Ten langen laatst treedt hij de rechtszaal binnen,
Maar hemel! is de Heer niet bij zijn zinnen?
Hij tuurt in 't rond, half blij, half droef te moe,
Stapt eensklaps naar een hoek der kamer toe,
Plaatst zich er voor een vreemdling, daar gezeten,
(Hoe die daar kwam? - de drommel mocht het weten!)
Buigt, draait in 't rond en spreekt zijn vreemde taal,
Als stond hij voor een vorst of generaal.
Wie mag die snuiter zijn, wis ingeslopen?
Men fluistert, schaart zich bij elkaar op hoopen,
Men ziet met eerbied wat toch 't heerschap doet,
Ontwaart hoe hij den vreemde flikt en groet,
Hoe hij met drift de hand steekt in zijn zakken,
En toen op eens een rol schijnt uit te pakken,
En iets noteert in een beduimeld boek,
En d'andren man de maat neemt voor... een broek.

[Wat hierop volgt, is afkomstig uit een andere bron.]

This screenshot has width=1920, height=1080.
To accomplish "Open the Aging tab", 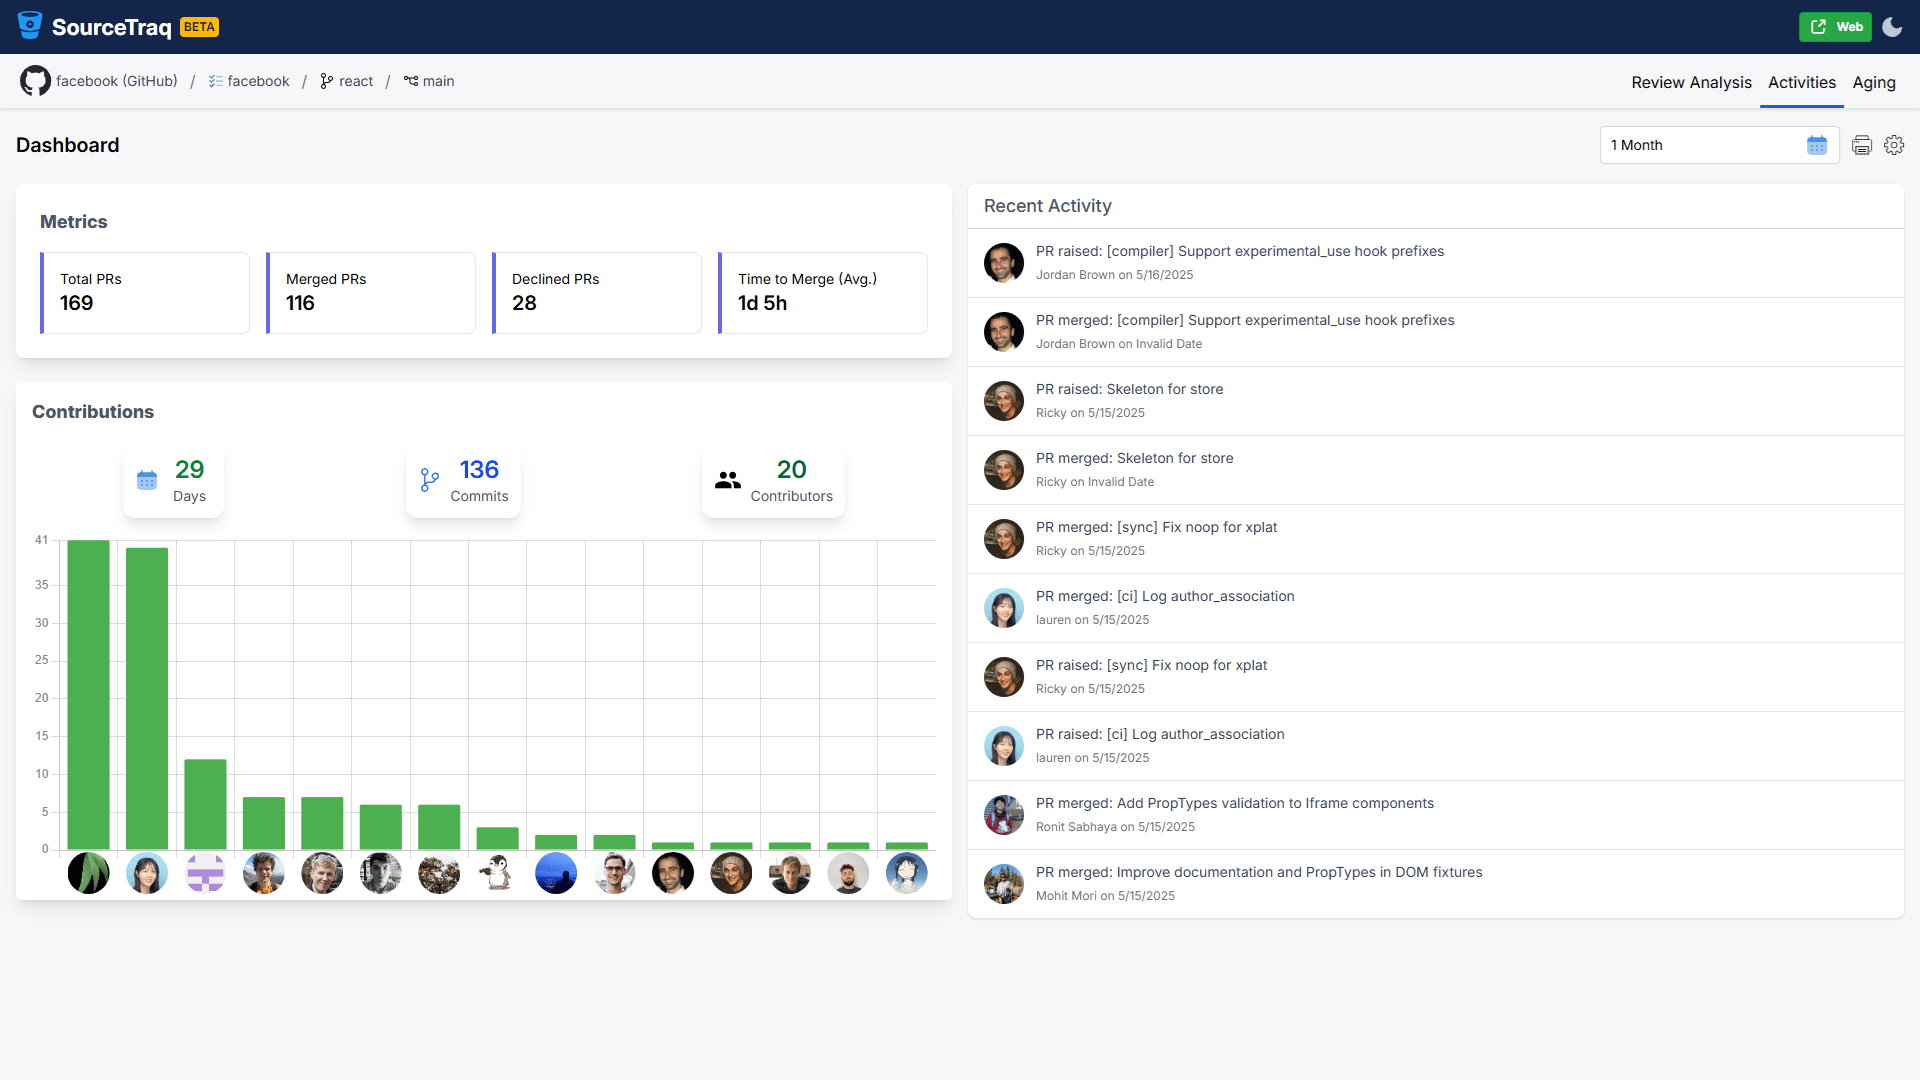I will pyautogui.click(x=1874, y=83).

Misleiding, ach, we mogen 't anders wenschen,
Is de eigenschap, helaas! van 't gros der menschen;
Wie boven dit gebrek in 't leven staat,
Geen boer, geen heer, zelfs geen gemeenteraad.
Hoe 't mooglijk was om zóó zich te vergissen,
Hoe schout en raad zóó 't juiste doel moest missen,
Hoe de echte heer hun blikken was ontgaan
In 't rechthuis, kijk, 't was niet om uit te staan!
't Gewoel van 't feest was hij te recht ontvloden,
Hij had in 't dorp zijn kleerensmid ontboden.
Ziedaar de zaak; maar sinds dit neetlig feit,
Wordt van den schout met zekerheid gezeid:
Dat hij steeds vloekt op vreemde landverzakers.
Maar bovenal op Fransche kleerenmakers,
Hij zweert bij kris en kras, en streng en stijf,
Dat nooit zoo'n klant hem raken moet aan 't lijf.